The Great Spring Awakening

 

Space. The final frontier.

Well it is once you’ve run out.

 

Mike asked me yesterday morning what my plans were for the day.

“Sowing seeds.”

”But have you got any seeds left to plant?”

Fortunately I was able to answer with an uncharacteristic degree of accuracy because I’d just that minute conducted a tally. 31 packets of seeds. All needing to be sown in March. And as it happens another 40 packets arrived in the post today.. my Hardy Plant Society annual allocation, or should I say my 20 plus the 20 additional ones that I ordered on Mike’s behalf. I’ll just have to pace it. Because, well.. space.

I love it really. I love seeing things germinate and nurturing them through the various stages of their development. From the propagator to the greenhouse. Pricking out and potting up. To the cold frames for hardening off. And, finally, if the law of averages tips in my favour and something, anything, makes it to the end of the production line: onwards to the great outdoors..

 
 

 

The shelves are filling up too. These are mostly overwintered plants from last year’s crop of seedlings and cuttings. Hopefully almost ready to plant out. The shelves have proved invaluable and we have a rollback plan should the nights again turn cold: large trays at the ready for the torchlight dash to the protection of the shed. Sunday night’s dash revealed a brilliantly clear moon and spectacular starry sky. Quarter of an hour earlier and we might even have witnessed a meteor.

 
 

Narcissus 'Tiny Bubbles'

 

Diminutive Narcissus ‘Tiny Bubbles’

 
 

Iris reticulata 'Natasha'

 

Iris reticulata ‘Natasha’

 

And, just a couple of days ago, the meteorological first day of spring. Has it ever been more welcome? I don’t think so. We’ve had a weekend of simply glorious weather and, even though it is about to get cooler again, it really has felt like a step change in the seasons. Geese fly overhead. Bees and Brimstone butterflies have accompanied me in the garden. I just hope they found enough to sustain themselves so early in the year.

 
 

 

Helleborus x hybridus ‘Harvington Lime’

Doing my bit for the cause.

 
 

Helleborus 'Penny's Pink'

 

Helleborus ‘Penny’s Pink’

 
 

Helleborus 'Cinderella'

 

Helleborus ‘Cinderella’

 
 

 

Hellebore. Un-named but beautiful, grown from seed.

 
 

 

The bird is back (archive shot).

 

Ptolemy Pheasant arrived in much the same way as he always does. With a flourish. A tour of inspection, stopping here and there to peck at anything which might be deemed remotely edible. Much squawking and flapping of wings. There is a feeling that the balance of power has shifted chez duck and (spoilers) it has nothing to do with us. He had better watch his p’s and q’s is all I can say.

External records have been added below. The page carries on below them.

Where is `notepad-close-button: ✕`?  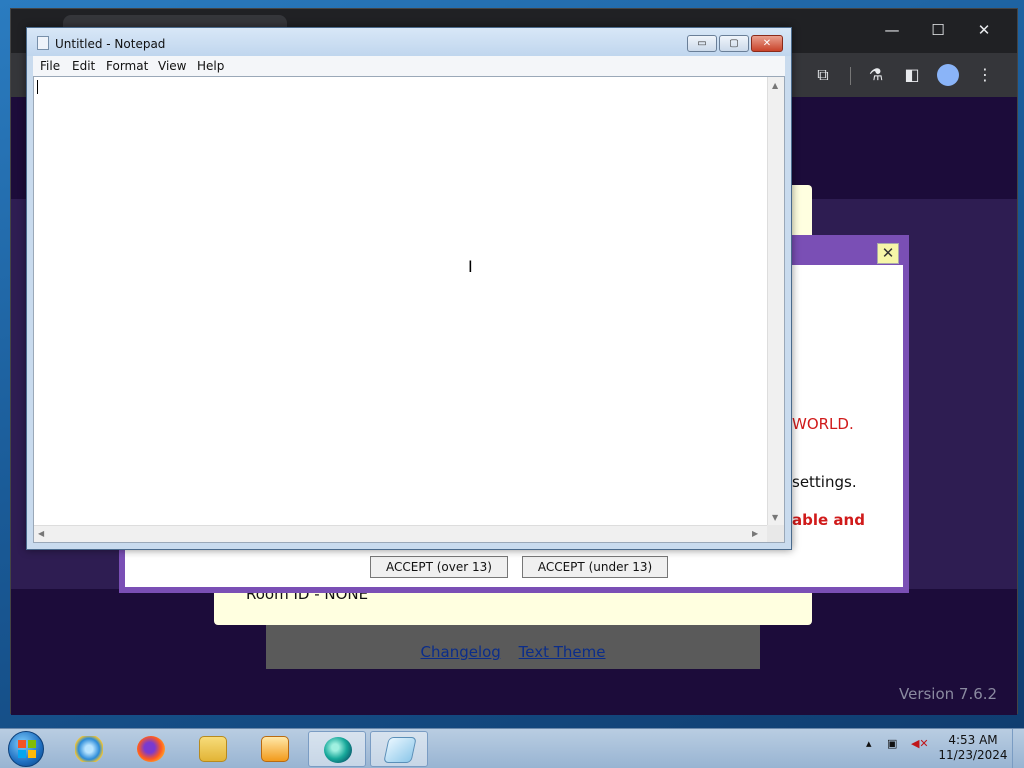
notepad-close-button: ✕ is located at coordinates (767, 44).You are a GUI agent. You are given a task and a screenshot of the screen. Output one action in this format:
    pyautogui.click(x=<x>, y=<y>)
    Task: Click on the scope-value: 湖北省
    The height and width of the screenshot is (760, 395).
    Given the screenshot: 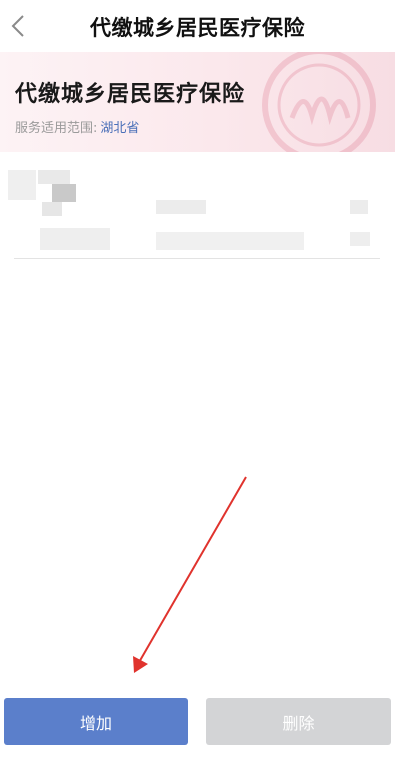 What is the action you would take?
    pyautogui.click(x=120, y=128)
    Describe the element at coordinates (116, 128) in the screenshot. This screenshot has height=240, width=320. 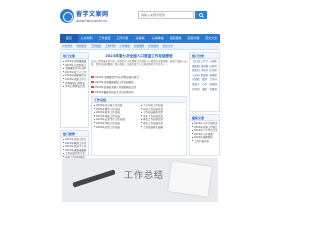
I see `list-item: 2023年社区工作总结` at that location.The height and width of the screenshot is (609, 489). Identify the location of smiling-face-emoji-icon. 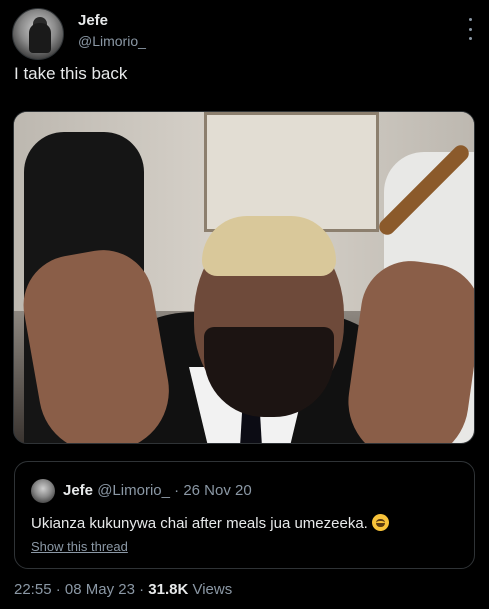
(380, 522).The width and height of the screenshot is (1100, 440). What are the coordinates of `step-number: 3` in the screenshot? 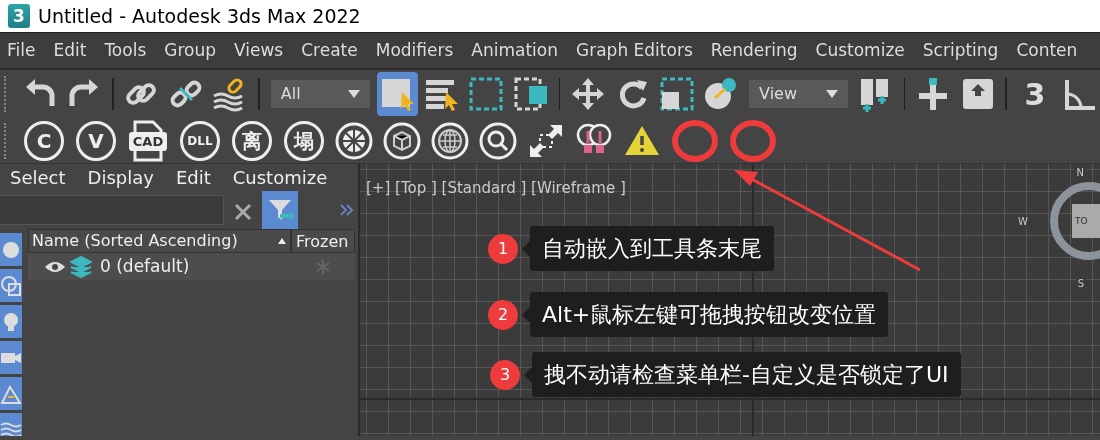 It's located at (505, 374).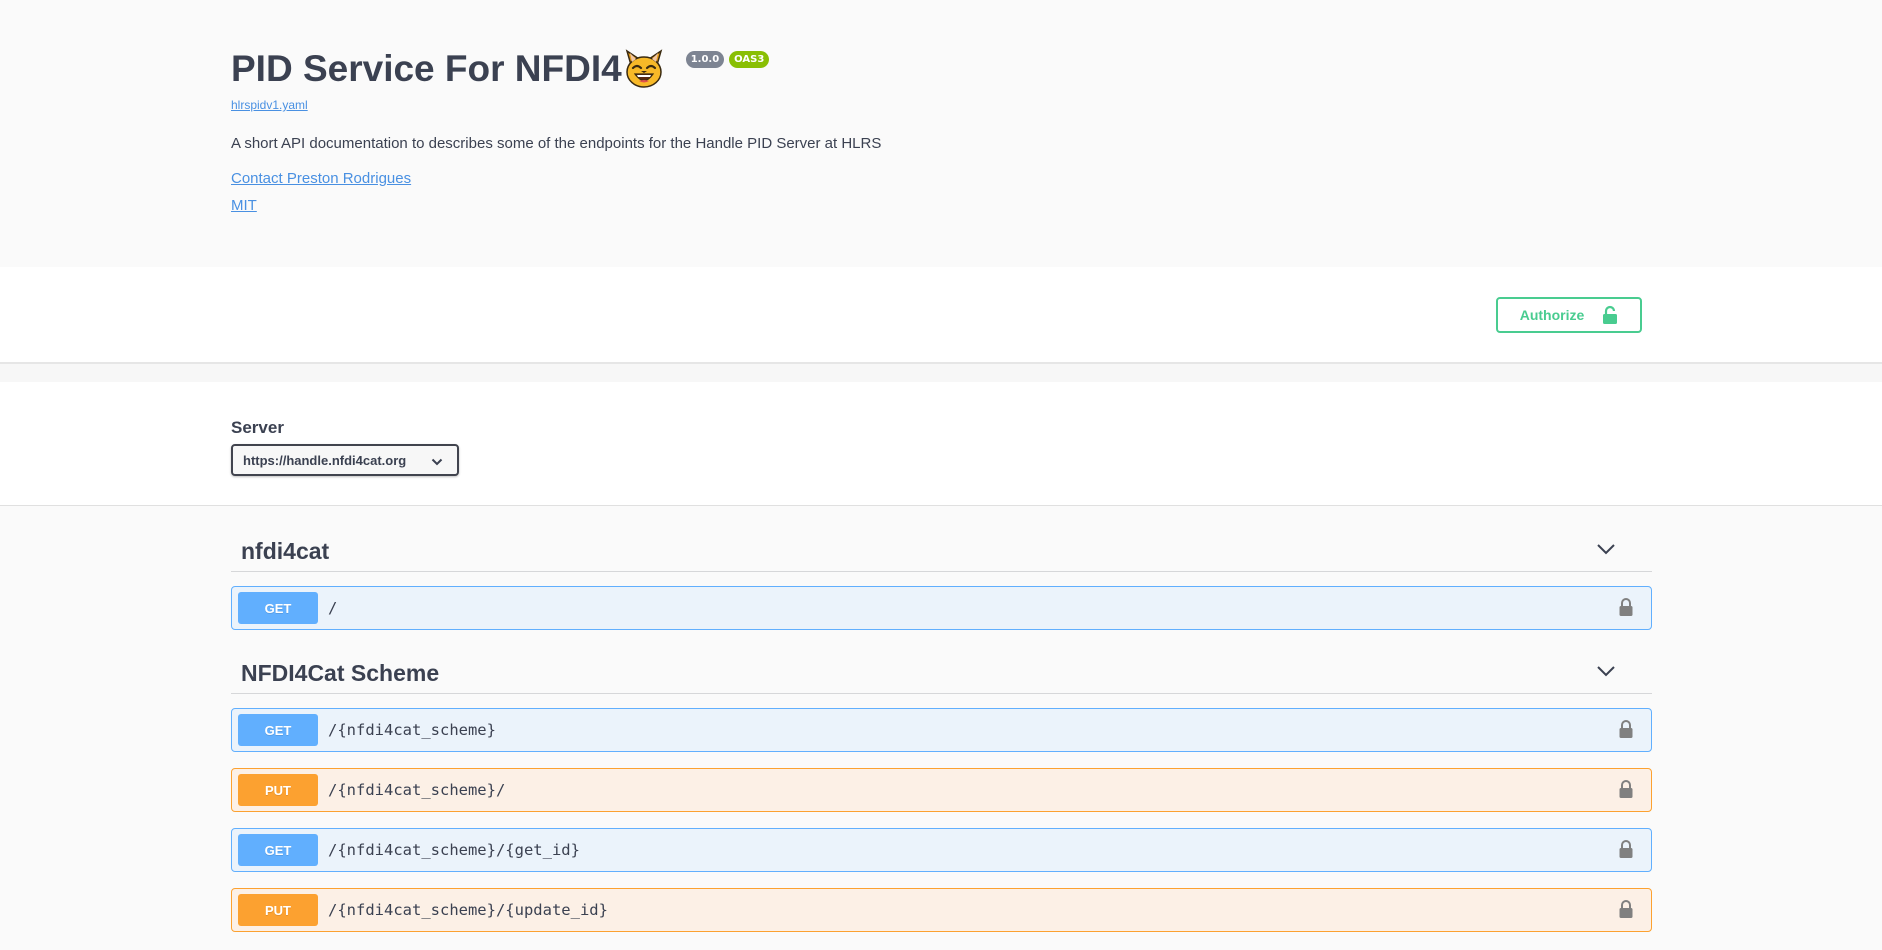  Describe the element at coordinates (270, 105) in the screenshot. I see `spec-file-link: hlrspidv1.yaml` at that location. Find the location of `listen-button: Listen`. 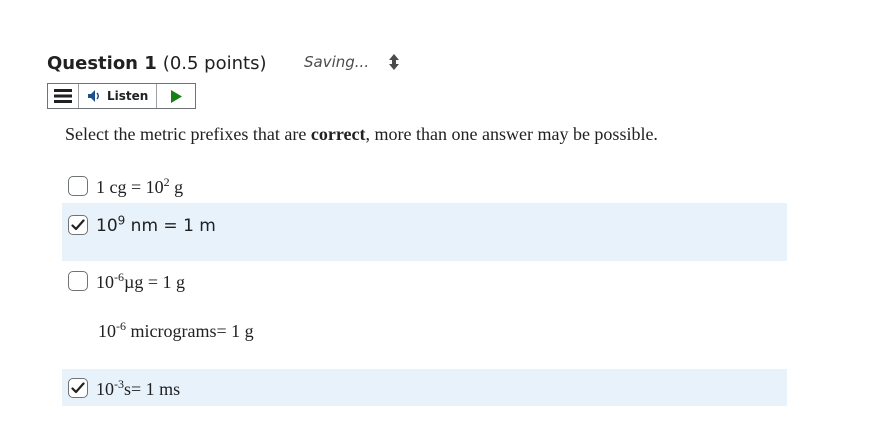

listen-button: Listen is located at coordinates (118, 96).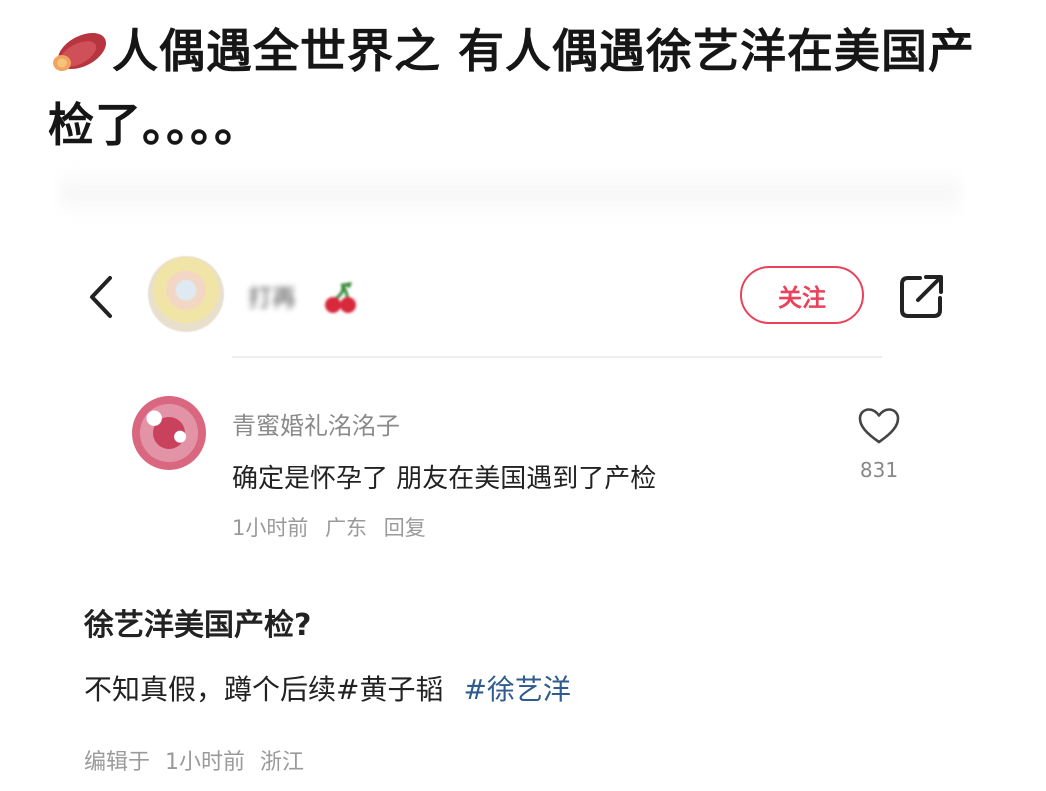 This screenshot has height=791, width=1046. What do you see at coordinates (557, 357) in the screenshot?
I see `divider` at bounding box center [557, 357].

We’ll be having none of the territorial malarkey from a few years back when we were held under siege and defensive weaponry became a necessity, just to go and collect the post. In the space of just one night the strategically vital steps from the house to the top of the hill fell into enemy talons and were held that way through round the clock surveillance and patrols. Skirmishes at the border often followed a theme. Mike (red coat) was often singled out for attack and the poor post lady (red van), even chased off down the road. I’ve no doubt she carries the trauma with her to this day.

 
 

 

The omens do not look good. This year’s Ptolemy (impossible to say whether it is the same one) has established a guard post in the exact same spot as the last one did – under a clump of lonicera bushes alongside the foot of the steps. I can see it from the kitchen window. He spent lunchtime yesterday standing to attention dead centre of the bottom step, gleaming like a well polished copper kettle and magnificent in the sunshine but nevertheless in full and uncompromising possession of his ground.

 
 

 

Pheasant permitting and garden fork at the ready, at long last it’s time to get out there and get things done. The borders look better for it already. At least they do if you wander no farther than the back door, don blinkers and squint. It’s a start.

Rather than get into inward recriminations about bolting horses and stable doors, or any other form of self flagellation for that matter, I have quietly erased ‘mulch tender perennials’ from the to-do list. Such items have a tendency to remain there long after their sell by date and we shall now just have to wait and see what has managed to survive the winter, in spite of the gardener’s neglect.

 
 

 

Agapanthus ‘Indigo Dreams’

It doesn’t take much to raise the spirits at the start of spring. The tiniest flash of green, just where you need it to be, that’ll do it for me.